Mindshare Strategy
tags:
Content Ratings
While my brother was in town last weekend, we decided to go see a movie together. It was an R-rated comedy that, while inappropriate for most settings, we found mildly entertaining. Both before and after the movie, though, my brother made a keen observation.
I got carded!
They asked him for both his college ID and his driver’s license at the door – one to make sure he was qualified for a discount and the other to make sure he was allowed in to an R-rated film. After Babyface got over the shock of being carded for the movie, he started looking around at the obviously much younger people in the crowd. ”Wow, I wonder if they got carded, too…”
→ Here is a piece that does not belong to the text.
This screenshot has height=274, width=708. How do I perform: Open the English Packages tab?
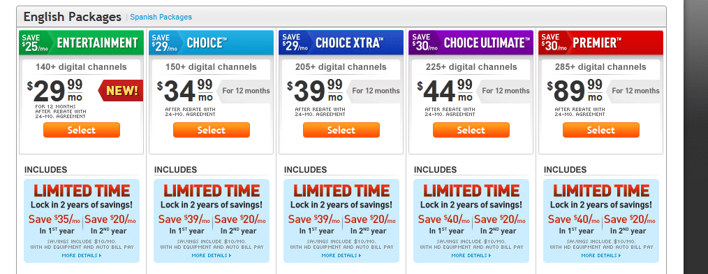[x=72, y=17]
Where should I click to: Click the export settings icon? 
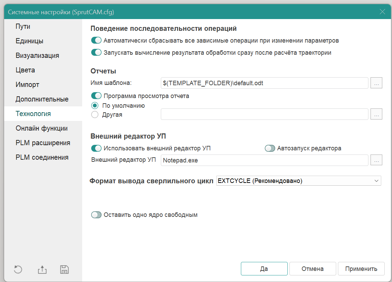[x=42, y=270]
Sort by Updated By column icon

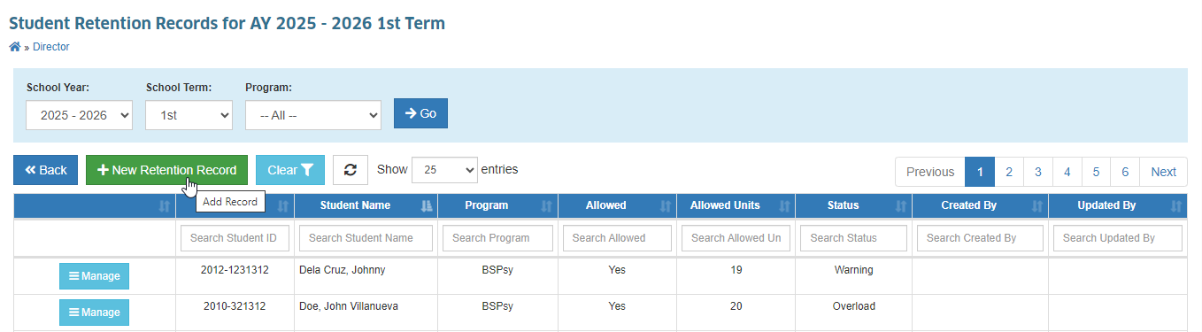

This comes from the fact that the middle-aged father at the window to the right was also carded. Oddly, I wasn’t. Maybe this is a subtle statement about my age …
In any case, after the movie my brother pointed out that, if you had to be over 17 to see this movie you should be at least 21 to walk through downtown Portland. ”You hear worse language and see more nudity downtown. I think we should card people on the street outside MAX.”
He has a point.
We are so desensitized to violence, nudity, and profanity that most of it is assumed to be commonplace when we’re in town. It’s shocking when you realize that a home video of a family trip to Saturday Market might not make it uncensored on prime time television. What kind of message is this? Does it mean we accept too much in public? Does it mean we reject too much in private? What is the source of the disconnect between our sense of morality and propriety in one setting and in another?
You see at the bottom of all my websites a little check mark from the ICRA. This is an organization that monitors content tagging and labelling on websites. I tag the content on my website for the same reason the MPAA tags movies – to let people know what level of acceptability the content has. Some of my posts in the past used very adult language. I’d rather take extra steps to label my content than have the wrong person stumble upon a post.
But my experience this weekend makes me question that. Am I really protecting anyone if they will hear worse language on their front porch?